Les premiers mois dans notre nouvel appartement, je ne pensais qu’à Alessandro, seul dans cette immense maison, je l’imaginais se morfondre sous la véranda qui avait abrité nos quelques moments de bonheur. L’envisager ainsi me rongeait, je vivais par procuration sa solitude et je me sentais impuissant. Qu’aurais-je pu faire ? Kanye West partageait ma peine, je me confiais à lui, mais à cette époque, il ne me parlait pas encore. Que pouvais-je faire pour qu’Alessandro ne se sente plus totalement seul, abandonné de tous, lâché par les siens. La solitude est un sentiment terrible, c’est certainement le premier que je découvris dans mon enfance et il ne m’abandonnera plus. Il sera ma seconde peau, ma seconde nature, j’appris à l’apprivoiser, à faire avec et parfois à l’apprécier. À y réfléchir, la solitude est le résultat de l’abandon.
Je décidais de lui rendre sa peluche. Kanye West lui serait assurément bien plus utile à lui qu’à moi. Ça me pinçait le cœur, mais je n’avais pas d’autre solution pour atténuer sa solitude, du moins, c’est ce que mon esprit d’enfant imaginait. Je remplaçais donc les vêtements que ma mère avait soigneusement rangés dans la valise par Kanye West. À peine arrivé à Réalito, je m’éclipsais discrètement de chez mes grand-parents et me précipitais chez mon père pour lui rendre la peluche. Il n’était pas là, ce qui m’arrangeait, car je n’avais pas la force, ni le courage de lui expliquer qu’il se sentirait moins seul si je lui rendais le kangourou qu’il m’avait offert. J’abandonnais Kanye West sous la véranda, bien en évidence au milieu de la table. En me retournant, j'eus cette impression effroyable de le sacrifier, de le livrer à l’abandon. Il était mon seul ami, celui qui pendant les quelques semaines qui précédèrent cet instant avait été mon unique confident, mon âme sœur qui à bien des égards m’avait permis de supporter la nouvelle vie que ma mère m’avait imposée.

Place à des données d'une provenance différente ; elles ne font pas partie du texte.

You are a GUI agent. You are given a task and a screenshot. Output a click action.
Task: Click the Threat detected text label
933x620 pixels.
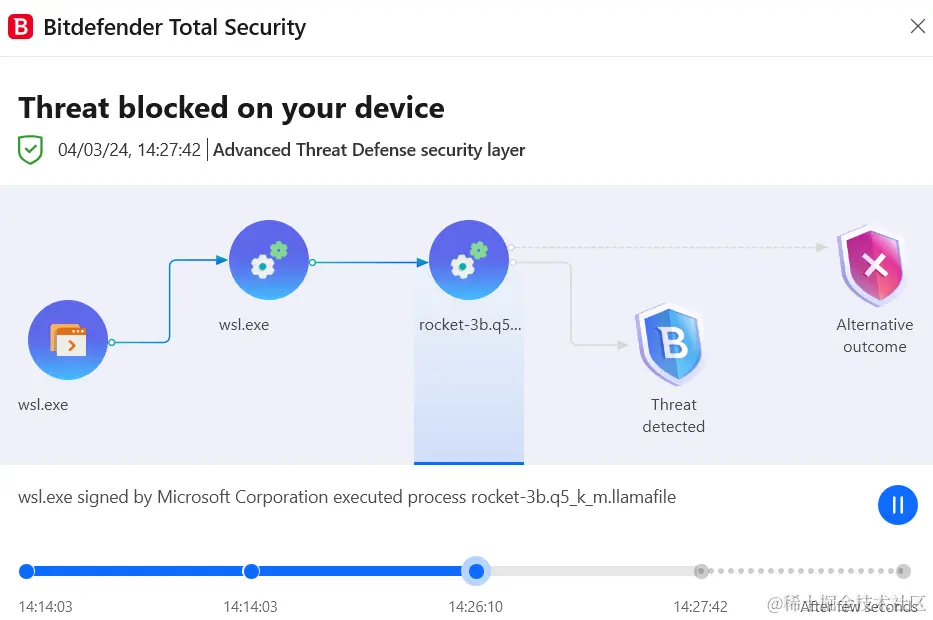[x=673, y=415]
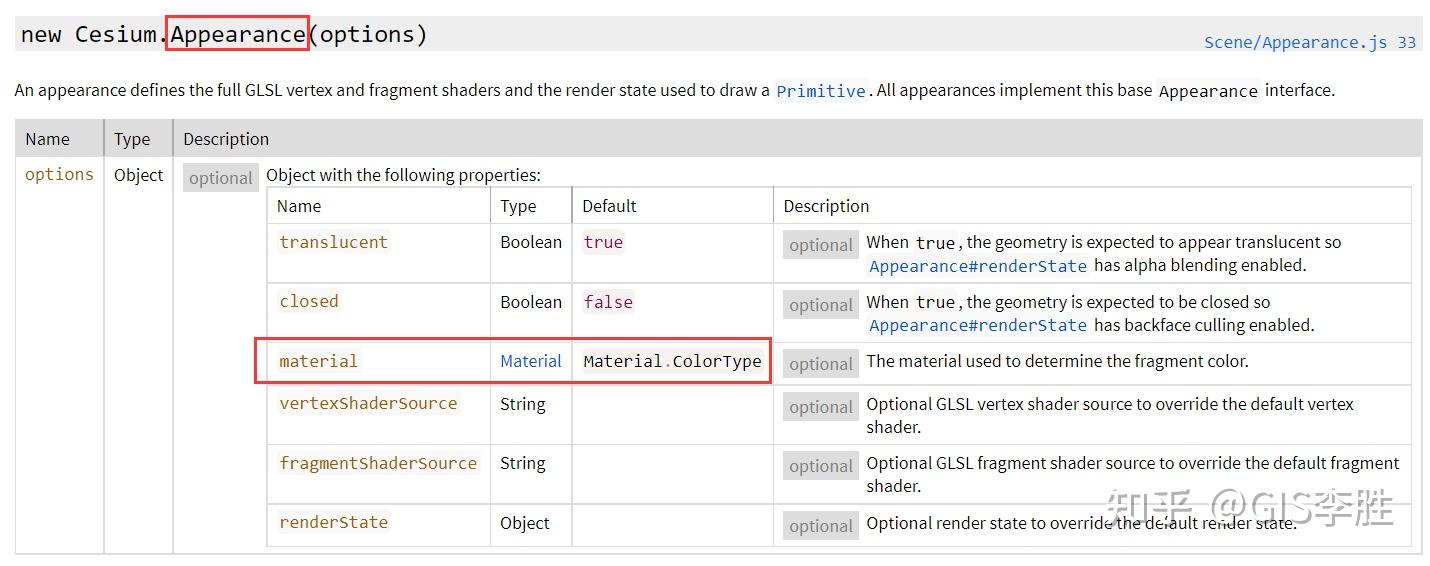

Le lendemain matin, mon grand-père me ramena à la gare, il tenta en vain de savoir pourquoi ma valise était vide. Sans vêtements de rechange, mes vacances se terminaient, il m’avoua, la voix chevrotante qu’il était déçu, il s’était fait une telle joie de passer ces quelques jours avec moi. Il avait tout organisé, prévu de m’emmener dans le désert, nous devions récolter ensemble le miel de son rucher… Il me serra fort contre lui, sans doute pour ne pas me montrer ses larmes, le train démarra et me ramena chagrin.
Jusqu’à peu, j'avais rayé de mes souvenirs cet épisode, pas celui de mon grand-père cachant ses larmes, car je garde au fond de moi l’amour qu’il me portait, la vénération qu’il vouait à son petit-fils, mais Kanye West livré à lui-même dans sa nouvelle maison. Je rentrais, m’imaginant mon père en compagnie de la peluche qu’il m’avait offerte. Secrètement, j’espérais qu’il comprenne ainsi que je pensais à lui, que je ne l’avais pas oublié. Les seuls échos que j’eus de cette histoire vinrent de ma mère, Alessandro ne prit jamais la peine de m’écrire, de me remercier, de me rassurer, de me dire qu’il se portait bien ou que je n’avais pas à m’en faire. Quant à ma mère, elle considéra mon geste comme le coup de grâce infligé à son ex-mari. Selon elle, je ne voulais plus rien de lui, c’était pourquoi je lui avais rendu le kangourou. Au fond d’elle, elle jubilait, si un tant soit peu, elle avait eu des remords après la fuite de Réalito, mon attitude confirmait qu’elle avait eu raison. Son fils, de toute évidence, ne voulait plus rien avoir à faire avec son père.